The late Columbia University literary critic Edward Said, in his 1978 book “Orientalism,” argued that patronizing Western depictions of North Africa and the Middle East had helped justify colonial rule. Said’s landmark book colored the way many curators now view Orientalist art. Gender-studies scholars have also examined Orientalist paintings, which often depict semi-clothed women as lascivious, at a time when proper Western women were not supposed to show their ankles.

“It’s tricky to put Orientalist paintings up in a museum in 2015,” says Mel Buchanan, a curator at the New Orleans Museum of Art, which recently reinstalled a wide range of Western depictions of both the Near and Far East from its permanent collection. “Orientalism: Taking and Making” includes a few key paintings by French painter and sculptor Jean-Léon Gérôme (1824-1904), the leading luminary of the movement at its peak.

Although these paintings are nominally realistic, Ms. Buchanan says, their use of cultural clichés puts them in the realm of fantasy. In works like “The Snake Charmer,” Gérôme is not providing “a window onto Middle Eastern culture,” says Ms. Buchanan. “It’s really a French artwork.”

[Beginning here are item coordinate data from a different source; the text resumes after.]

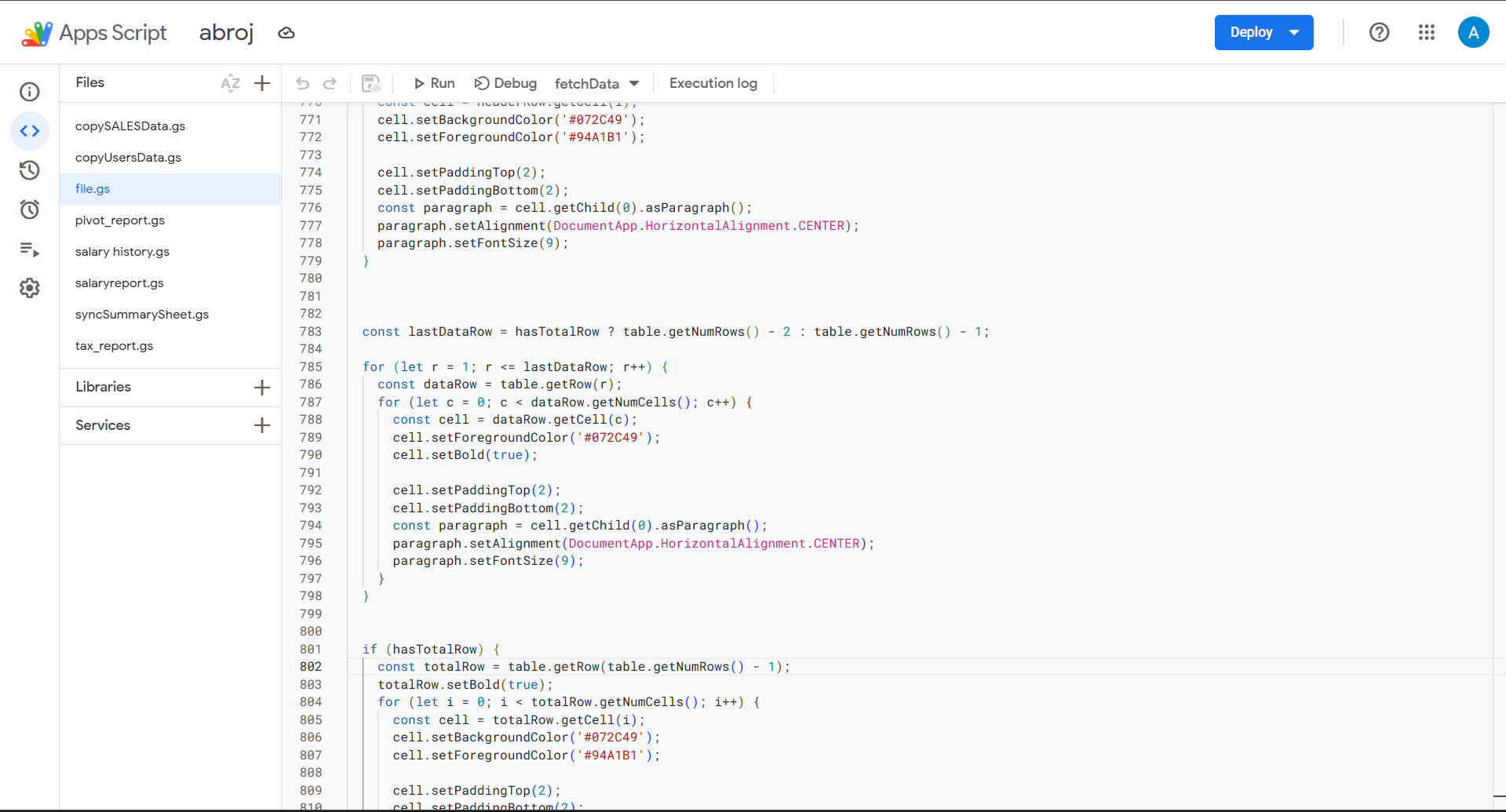Open the Overview info icon in sidebar
Viewport: 1506px width, 812px height.
(30, 92)
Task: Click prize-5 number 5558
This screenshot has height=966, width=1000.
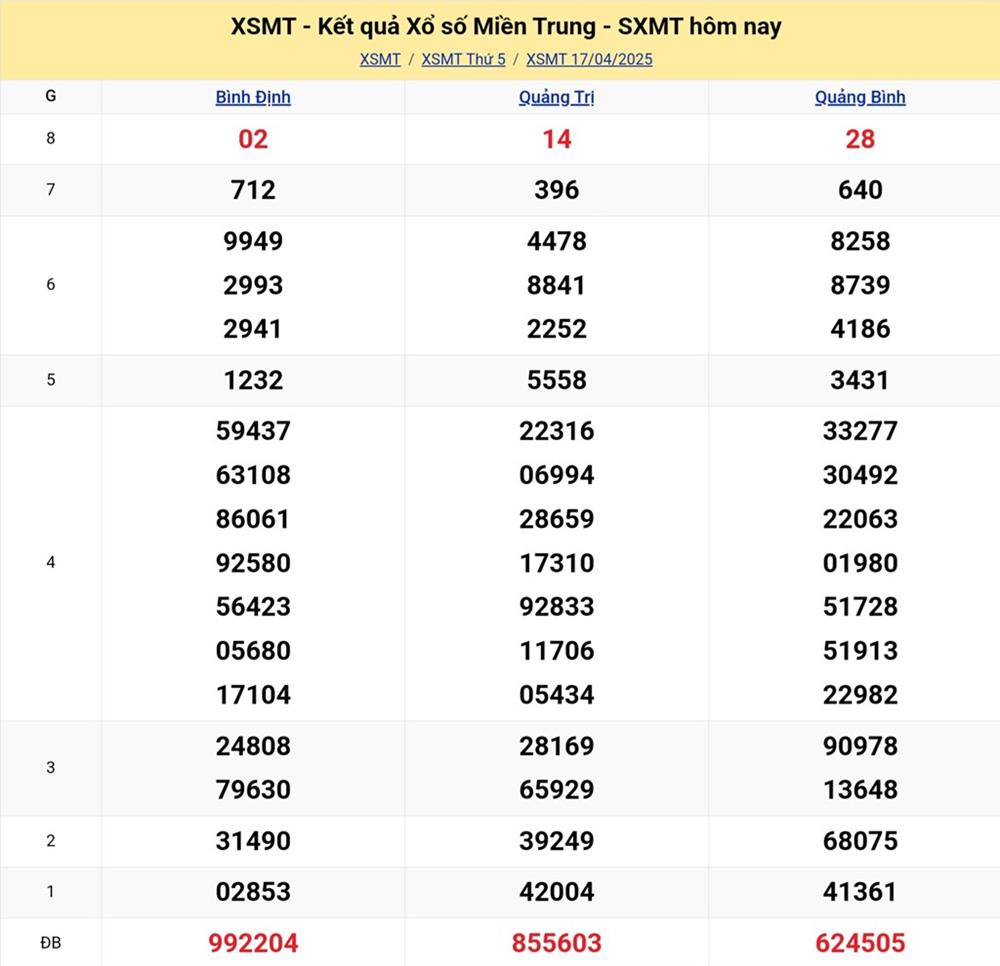Action: pyautogui.click(x=556, y=380)
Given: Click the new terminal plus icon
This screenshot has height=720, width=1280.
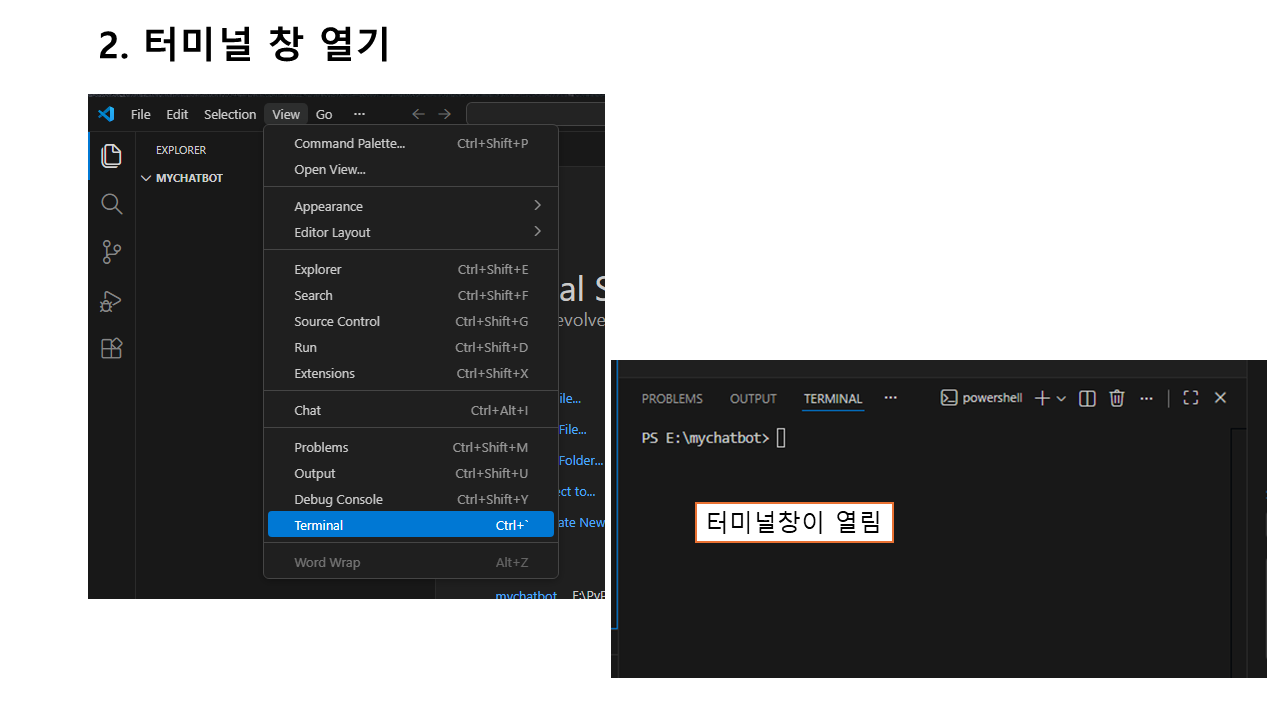Looking at the screenshot, I should [x=1042, y=398].
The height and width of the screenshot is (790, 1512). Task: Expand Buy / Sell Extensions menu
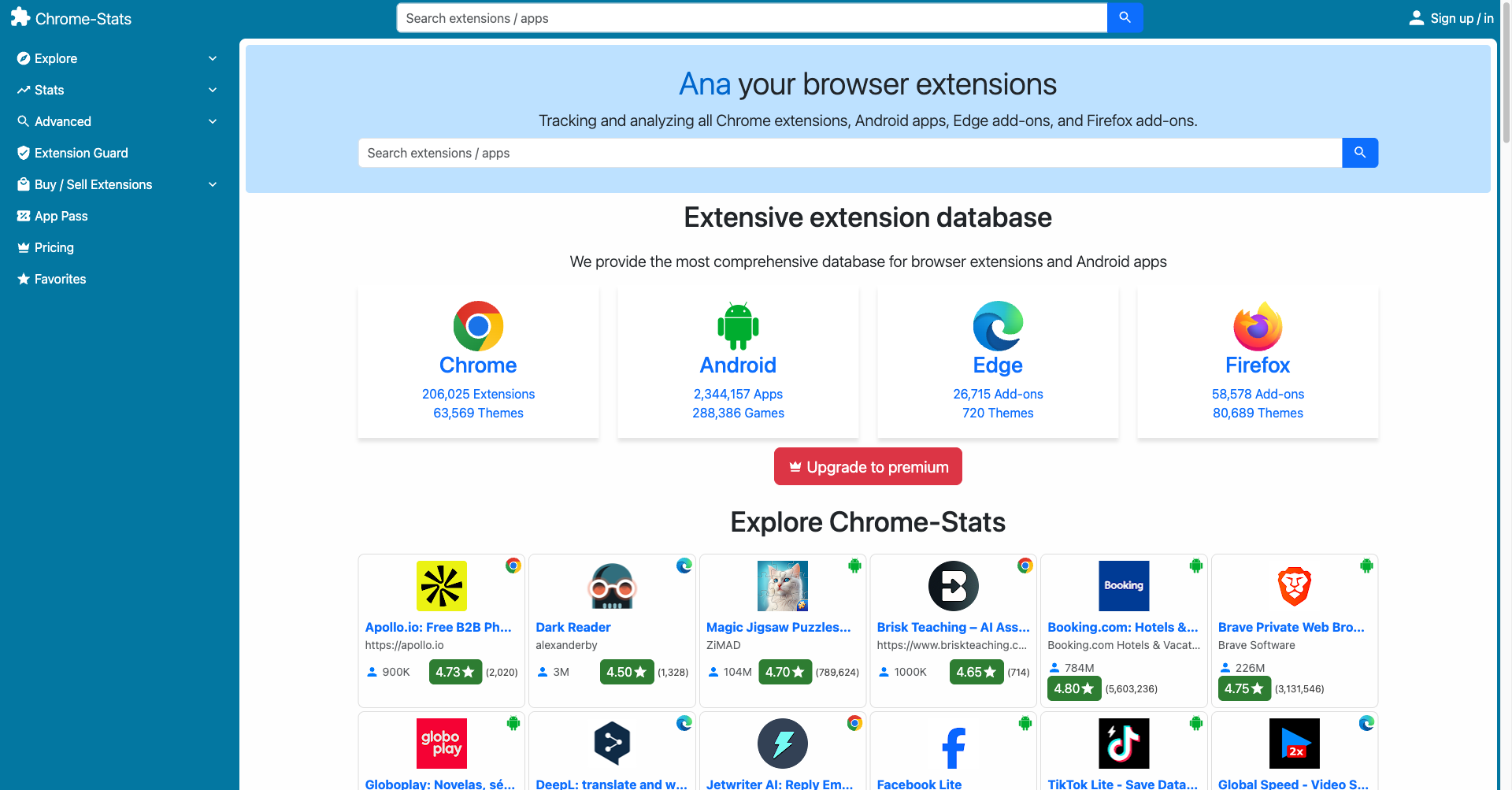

In Montreal, Nathalie Bondil, the director of the museum and curator of the exhibition, says that while Benjamin-Constant is “a truly fabulous painter,” it is “important to appreciate those paintings for what they are-a complete fantasy, mainly made for Western men.” The Montreal show counters the Orientalist vision with a selection of works by women artists from Morocco.

In contrast to many Western curators and scholars, Shafik Gabr, an Egyptian businessman and Orientalist collector, does not view the works in his collection as patronizing or fantastical. Mr. Gabr, the chairman and managing director of Cairo-based holding company Artoc Group, says he thinks of artists like Deutsch and Gérôme as chroniclers of his culture before the rise of mass media.